Although well positioned heading into the recent pandemic crisis with strong levels of capital, Australia's banking sector is facing significant headwinds as many customers face financial stress as a result of deteriorating economic conditions flowing from the COVID 19 pandemic. As a result, banks are now facing an emerging challenge of a growing pool of bad and doubtful debts, which is the first time in many years they have had to deal with this trend.
Bad debts on the horizon?
The banking sector has faced several challenges over recent years, but we haven't seen a bad and doubtful debt cycle like we are now facing since the Global Financial Crisis in 2008.
National Australia Bank, Westpac and ANZ all reported a significant increase in bad and doubtful debt charges in their most recent results announcements. The Commonwealth Bank has also set aside a large general provision to protect against future losses, relating to similar concerns as its three major competitors.

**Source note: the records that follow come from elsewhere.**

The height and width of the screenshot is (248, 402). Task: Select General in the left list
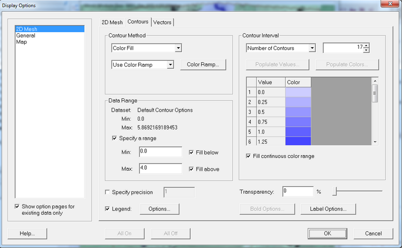(x=26, y=35)
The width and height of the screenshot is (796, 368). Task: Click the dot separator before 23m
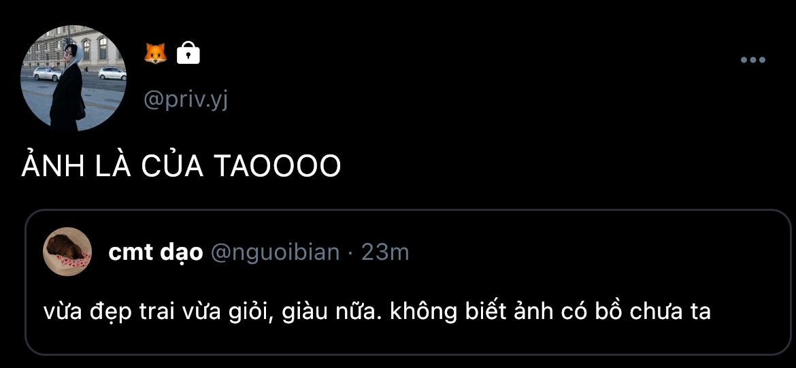pyautogui.click(x=350, y=253)
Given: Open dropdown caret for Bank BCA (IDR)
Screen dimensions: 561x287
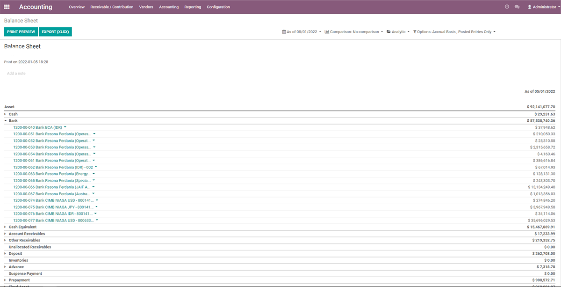Looking at the screenshot, I should tap(65, 127).
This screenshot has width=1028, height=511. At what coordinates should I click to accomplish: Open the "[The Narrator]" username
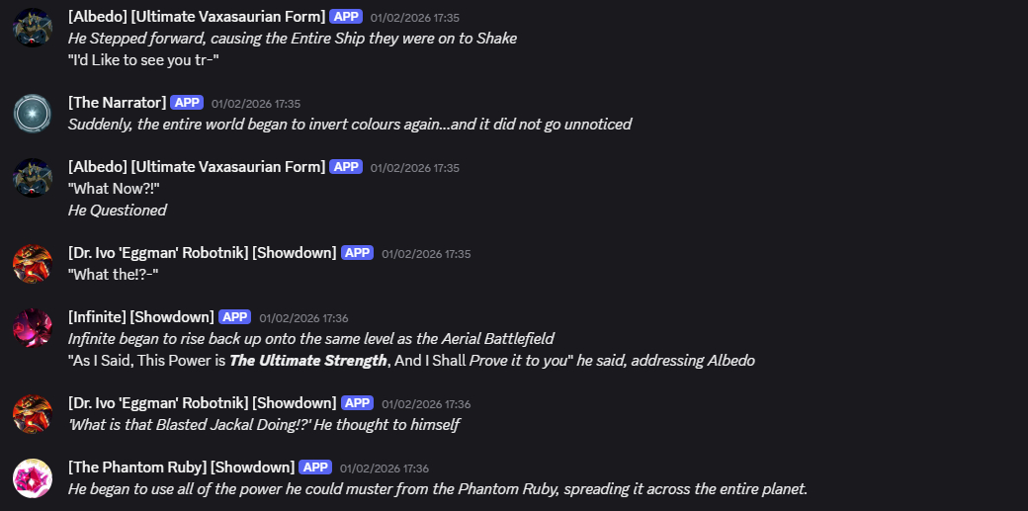(117, 103)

The fallout from the shutting down of the economy in response to COVID-19 has yet to fully playout, despite the Government’s attempt to cushion the impact with stimulus packages. This will not only impact the level of bad debts but also the growth in lending volumes as consumers and business remain cautious. We already had seen a slowdown in lending prior to COVID 19 and this further exacerbates the growth challenge for banks.

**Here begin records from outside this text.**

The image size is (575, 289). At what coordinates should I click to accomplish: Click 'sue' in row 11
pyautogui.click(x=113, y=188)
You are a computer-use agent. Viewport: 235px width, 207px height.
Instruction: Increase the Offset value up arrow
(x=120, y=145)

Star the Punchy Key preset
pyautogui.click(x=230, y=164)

Finally, the current very low interest rate environment makes managing the net interest margin for the banks more difficult.
Braced to weather the storm
However, the more reassuring news is that the balance sheets of our banks are strong with common tier one equity, a key measure of financial strength for the banks from both the equity market and the regulator.

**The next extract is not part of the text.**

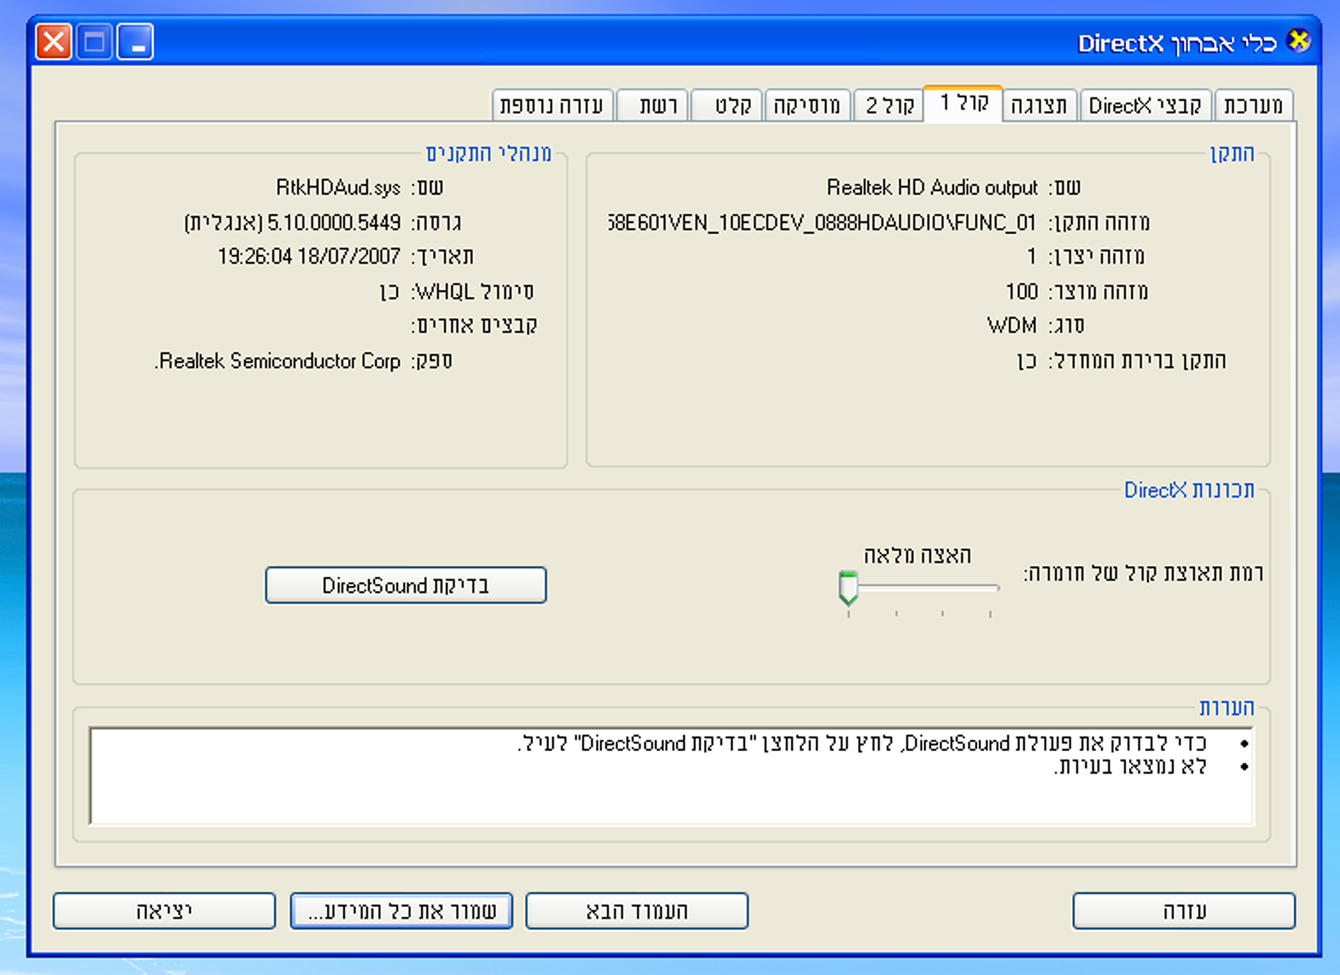Click the עזרה (Help) button
This screenshot has height=975, width=1340.
tap(1184, 911)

Two of the major banks have suspended the decision on paying an interim dividend through this difficult time, while NAB paid a reduced dividend to shareholders and has raised additional capital to reinforce its balance sheet. We believe this response is understandable given the current environment and expect some recovery in dividends although with payout ratios likely to be lower than previously.
Going forward we think there will be some recovery in returns, particularly now the banks have simplified their businesses over recent years. Improving profits over time should also translate into fully franked dividends to provide income for the portfolio However, with increased competition, lower rates of growth and increased capital requirements, it is unlikely they will reach rates of return on equity that they enjoyed up until a couple of years ago. In this context, whilst banks form a reasonable part of the portfolio, AFIC is very comfortable being underweight the Australian market index in this sector.